Test 2: a rental host calculator

For the Airbnb segment specifically, a calculator showing “If you manage X properties and have Y turnovers per week. You’re spending Z hours per month on key handoffs” would quantify the problem Smartphone Key solves. Time-cost calculators convert this segment at meaningfully higher rates because they reframe a convenience argument as a number of hours the host is currently losing, which justifies the purchase price in a concrete way.

Test 3: video demonstration of the setup process

The current setup steps section uses a visual step diagram. A 60-second video of an actual installation, someone literally attaching the device to an existing lock in under two minutes, would kill the lingering doubt that the quick-setup promise is marketing rather than reality. Hardware you can watch being installed in real time converts better than hardware that only claims easy installation.

Waseem Bashir
Waseem Bashir CEO, Apexure

"The FAQ section on a pre-launch hardware page is your refund policy, your warranty, your compatibility guarantee, and your installation support all in one place. Visitors who read FAQs on pre-launch pages are your most qualified prospects, they've already decided they're interested and are now stress-testing the purchase decision. A full FAQ that answers the hard questions honestly converts this segment better than any above-the-fold marketing copy."

Want a hardware pre-launch page that turns curious visitors into committed early adopters? Talk to our team.

Psychological Principles We Applied

Authority Bias

People trust credible experts. Certifications, awards, media mentions, and expert endorsements boost credibility.

Cognitive Load Reduction

Simpler pages convert better. Reducing visual noise, breaking forms into steps, and clear copy lower mental effort.

Loss Aversion

People feel losses more strongly than gains. Framing around what they will miss motivates action.

Processing fluency

This principle influences visitor behaviour and supports the page's conversion goal.

Social Proof

People follow the actions of others. Testimonials, reviews, and client logos build trust and reduce hesitation.

Frequently Asked Questions

What conversion problem does a smart lock pre-launch page need to solve that a standard e-commerce page doesn't?

*RECORD EXTRACTS*.
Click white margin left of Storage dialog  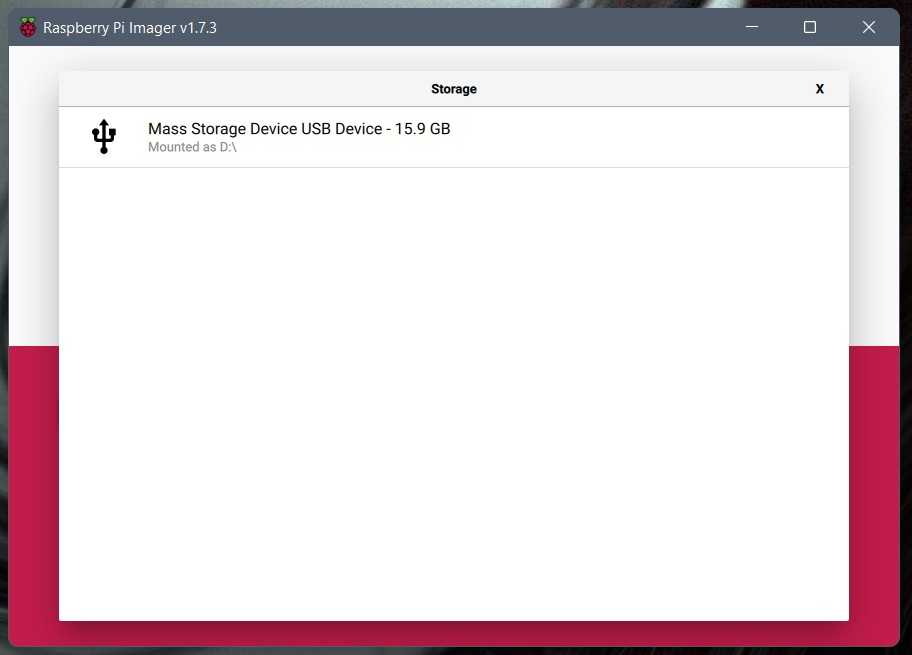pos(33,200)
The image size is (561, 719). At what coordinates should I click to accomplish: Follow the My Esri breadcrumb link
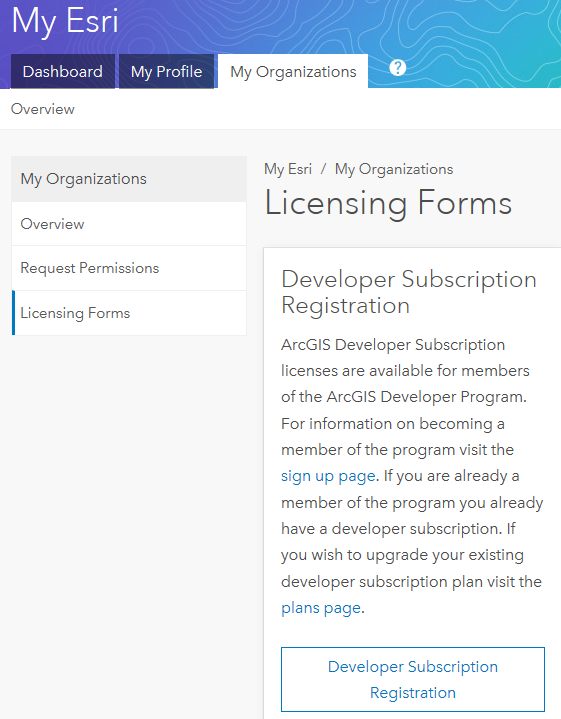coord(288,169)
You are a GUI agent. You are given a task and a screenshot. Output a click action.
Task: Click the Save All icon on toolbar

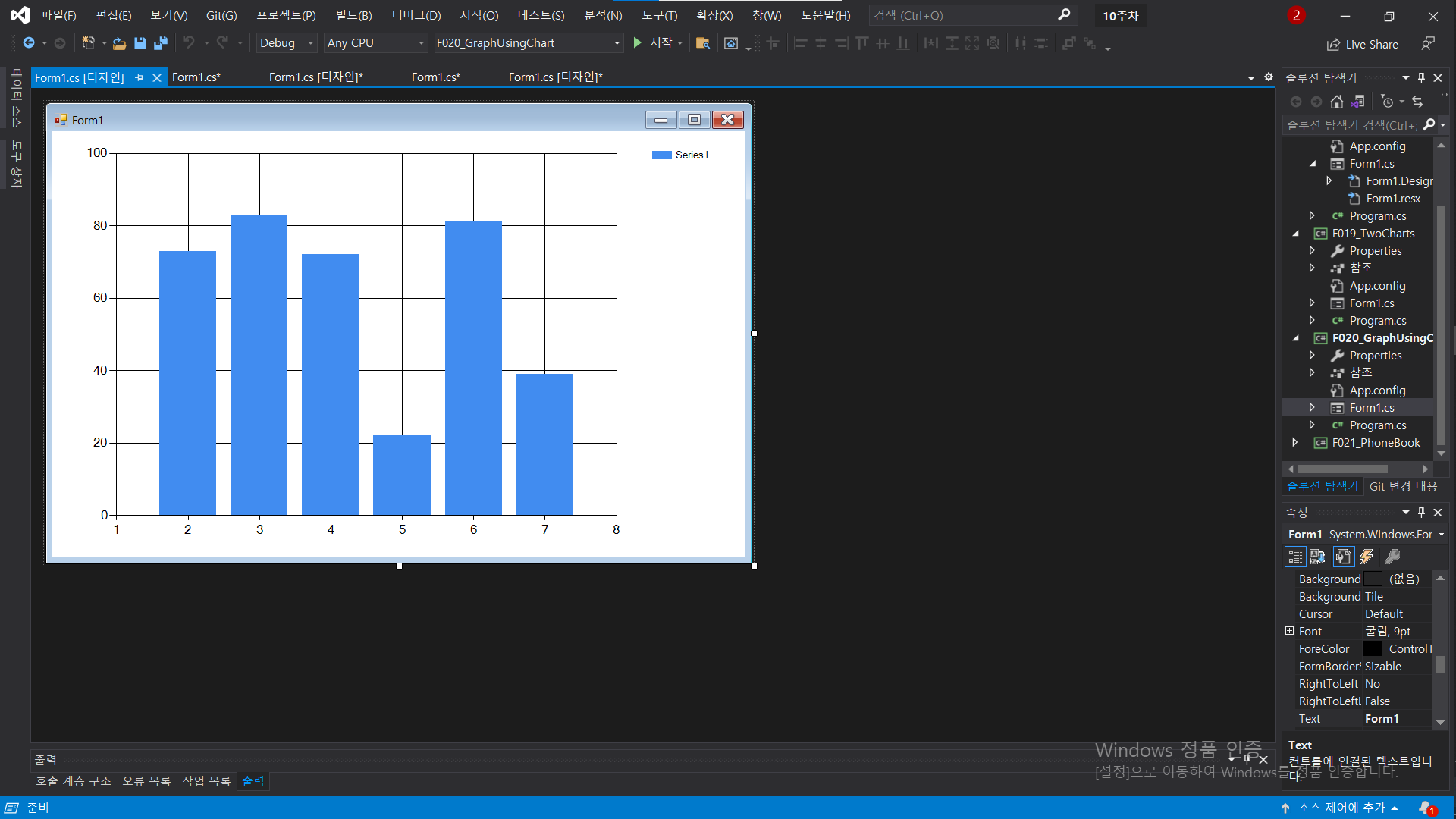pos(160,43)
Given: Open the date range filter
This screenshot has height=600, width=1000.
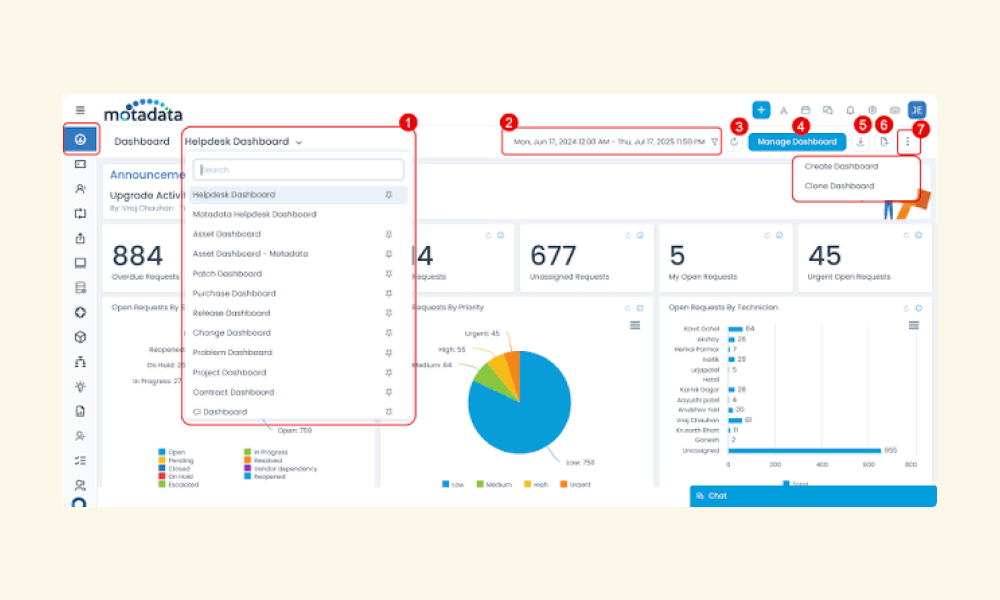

*EXERCISE TASKS*.
1/ Print everything in the smart lock page text from "Simpler pages convert" down to "miss motivates action.".
2/ In the smart lock page text, how long is the proposed video of an actual installation?
The entries have no connection to the smart lock page text.

*ANSWERS PER TASK*.
1/
Simpler pages convert better. Reducing visual noise, breaking forms into steps, and clear copy lower mental effort.

Loss Aversion

People feel losses more strongly than gains. Framing around what they will miss motivates action.

2/ 60 seconds.